6. The method of claim 1, wherein classifying the first audio
signal comprises classifying the first audio signal as non-sonorant
based on analyzing amplitudes of energy of the first audio signal
in one or more predetermined frequency bands.
7. (canceled)
8. The method of claim 1, wherein the first audio signal comprises
a non-sonorant sound, and further comprising: classifying the
non-sonorant sound in the first audio signal as belonging to a
first group of one of a predetermined plurality of groups having
distinct spectral characteristics, based on a spectral slope of the
first audio signal not exceeding a threshold.

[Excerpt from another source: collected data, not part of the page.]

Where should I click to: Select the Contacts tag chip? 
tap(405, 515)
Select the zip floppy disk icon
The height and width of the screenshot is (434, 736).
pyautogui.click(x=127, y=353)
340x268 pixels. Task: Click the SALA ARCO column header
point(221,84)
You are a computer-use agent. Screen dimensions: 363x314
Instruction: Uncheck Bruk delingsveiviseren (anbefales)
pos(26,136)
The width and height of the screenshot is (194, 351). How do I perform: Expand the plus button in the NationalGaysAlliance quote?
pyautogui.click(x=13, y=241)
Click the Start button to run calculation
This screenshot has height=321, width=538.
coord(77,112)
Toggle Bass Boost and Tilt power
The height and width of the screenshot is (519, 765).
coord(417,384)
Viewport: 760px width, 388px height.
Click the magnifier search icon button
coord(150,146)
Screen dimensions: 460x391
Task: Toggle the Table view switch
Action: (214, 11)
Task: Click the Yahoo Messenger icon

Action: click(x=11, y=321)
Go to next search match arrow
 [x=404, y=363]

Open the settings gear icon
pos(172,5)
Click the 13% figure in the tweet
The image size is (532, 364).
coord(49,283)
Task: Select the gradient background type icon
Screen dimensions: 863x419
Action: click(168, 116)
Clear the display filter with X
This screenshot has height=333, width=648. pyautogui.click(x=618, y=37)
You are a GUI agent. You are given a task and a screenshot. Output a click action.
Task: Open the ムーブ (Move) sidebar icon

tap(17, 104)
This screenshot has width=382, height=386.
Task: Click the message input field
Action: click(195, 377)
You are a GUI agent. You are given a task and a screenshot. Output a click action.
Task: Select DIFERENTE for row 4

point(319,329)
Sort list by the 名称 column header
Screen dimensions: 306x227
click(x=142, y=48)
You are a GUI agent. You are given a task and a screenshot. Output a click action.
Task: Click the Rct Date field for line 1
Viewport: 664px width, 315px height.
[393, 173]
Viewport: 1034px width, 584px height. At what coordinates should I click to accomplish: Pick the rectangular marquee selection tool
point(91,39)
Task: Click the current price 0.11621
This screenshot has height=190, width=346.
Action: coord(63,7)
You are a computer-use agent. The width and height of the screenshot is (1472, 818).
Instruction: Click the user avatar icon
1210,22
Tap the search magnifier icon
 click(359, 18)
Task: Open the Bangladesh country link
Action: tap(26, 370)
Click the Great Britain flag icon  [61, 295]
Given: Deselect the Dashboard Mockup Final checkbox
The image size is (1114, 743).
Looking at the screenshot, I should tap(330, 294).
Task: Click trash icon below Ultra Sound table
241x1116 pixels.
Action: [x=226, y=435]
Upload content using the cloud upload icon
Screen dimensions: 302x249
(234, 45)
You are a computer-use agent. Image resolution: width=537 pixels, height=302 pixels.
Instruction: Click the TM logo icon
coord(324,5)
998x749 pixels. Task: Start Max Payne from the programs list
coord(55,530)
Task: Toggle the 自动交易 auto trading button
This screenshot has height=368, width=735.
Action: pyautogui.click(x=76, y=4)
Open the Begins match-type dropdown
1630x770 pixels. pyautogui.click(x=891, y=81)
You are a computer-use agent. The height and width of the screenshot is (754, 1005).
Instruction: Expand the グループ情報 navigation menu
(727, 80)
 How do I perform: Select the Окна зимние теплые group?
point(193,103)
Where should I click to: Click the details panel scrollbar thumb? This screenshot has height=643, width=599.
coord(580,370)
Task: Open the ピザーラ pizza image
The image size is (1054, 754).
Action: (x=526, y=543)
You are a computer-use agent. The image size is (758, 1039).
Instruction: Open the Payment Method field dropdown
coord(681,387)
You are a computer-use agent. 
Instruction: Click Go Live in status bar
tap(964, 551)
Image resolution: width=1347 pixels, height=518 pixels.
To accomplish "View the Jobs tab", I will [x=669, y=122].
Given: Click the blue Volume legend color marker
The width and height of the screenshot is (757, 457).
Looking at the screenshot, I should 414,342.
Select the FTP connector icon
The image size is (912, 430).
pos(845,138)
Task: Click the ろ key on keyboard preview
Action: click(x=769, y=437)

9. The method of claim 1, wherein the first audio signal comprises
a non-sonorant sound, and further comprising: classifying the
non-sonorant sound in the first audio signal as belonging to a
second group of one of a predetermined plurality of groups having
distinct spectral characteristics, based on a spectral slope of the
first audio signal exceeding a threshold and a spectral peak
location of the first audio signal not exceeding a second
threshold.
10. The method of claim 1, wherein the first audio signal comprises
a non-sonorant sound, and further comprising: classifying the
non-sonorant sound in the first audio signal as belonging to a
third group of one of a predetermined plurality of groups having
distinct spectral characteristics, based on a spectral slope of the
first audio signal exceeding a threshold and a spectral peak
location of the first audio signal above a predetermined frequency
exceeding a second threshold.
11. The method of claim 1, wherein the first audio signal comprises
a non-sonorant sound, and further comprising: classifying the
non-sonorant sound in the first audio signal as belonging to a
first, second, or third group of one of a predetermined plurality
of groups having distinct spectral characteristics, based on
amplitudes of energy of the first audio signal in one or more
predetermined frequency bands.
12. (canceled)
13. The method of claim 1, wherein the first audio signal comprises
a non-sonorant sound, and wherein selecting the second audio signal
further comprises: selecting the second audio signal from the
plurality of audio signals responsive to the classification of the
non-sonorant sound in the first audio signal, each of the plurality
of audio signals comprising a plurality of noise signals and each
having a different spectral shape, and wherein the spectral shape
of each of the plurality of audio signals is based on the relative
amplitudes of each of the plurality of noise signals at a plurality
of predetermined frequencies.
14. The method of claim 1, wherein the first audio signal comprises
a non-sonorant sound and wherein each audio signal of the plurality
of audio signals has a different shape, and wherein selecting the
second audio signal further comprises: selecting an audio signal of
the plurality of audio signals having a spectral shape
corresponding to spectral features of the non-sonorant sound in the
first audio signal, responsive to the classification of the
non-sonorant sound in the first audio signal.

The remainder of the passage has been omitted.